Culpeper scam alert flyer

The Culpeper Police Department was approached Aug. 25 by a citizen alleging she had received multiple phone calls from a Culpeper police officer demanding money from a fraud investigation, police said.

While the victim was speaking with a uniformed officer, the impersonator called again. The phone number displayed was the office phone number for the Culpeper Police Department, according to police reports. 

“We are disturbed by this report,” Chief Chris Jenkins said. “Scammers will use any tactic to take advantage of unsuspecting citizens, including impersonating officers and government officials. We are thankful that the reporting person approached a uniformed officer before being victimized."

The individual identified themselves as a Culpeper officer and repeated a demand for the victim to purchase a prepaid card. 

When the officer identified themselves to the impersonator, thethey claimed they were sending several officers to arrest the victim then hung up the phone.

"I want to remind the public that law enforcement will never ask for nor accept money in lieu of conducting an investigation or serving a warrant," Jenkins said. "If anyone ever contacts you demanding money, hang up the phone and contact your local law enforcement agency directly.” 

The Culpeper Police Department advises “spoofing” is defined aswhen a caller deliberately falsifies information transmitted to the caller ID display to disguise their identity. 

Neighbor spoofing is often used so it appears an incoming call is coming from a local number, or spoof a number from a company or a government agency that the victim may already know and trust.

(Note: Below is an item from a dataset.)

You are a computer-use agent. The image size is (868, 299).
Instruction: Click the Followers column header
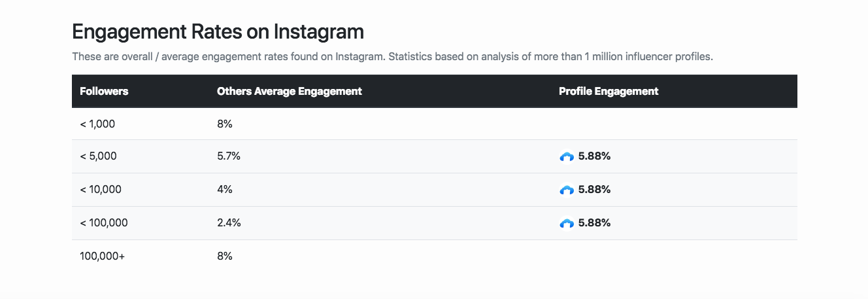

Several Virginia agencies have recently reported scammers spoofing department numbers and impersonating officers in attempts to profit according to police, telling potential victims they are either under investigation or have a warrant for their arrest and demanding money to resolve the situation, typically by prepaid card or wire transfer. 

Scammers use scare tactics, pressure, and official sounding language to trick victims, police said.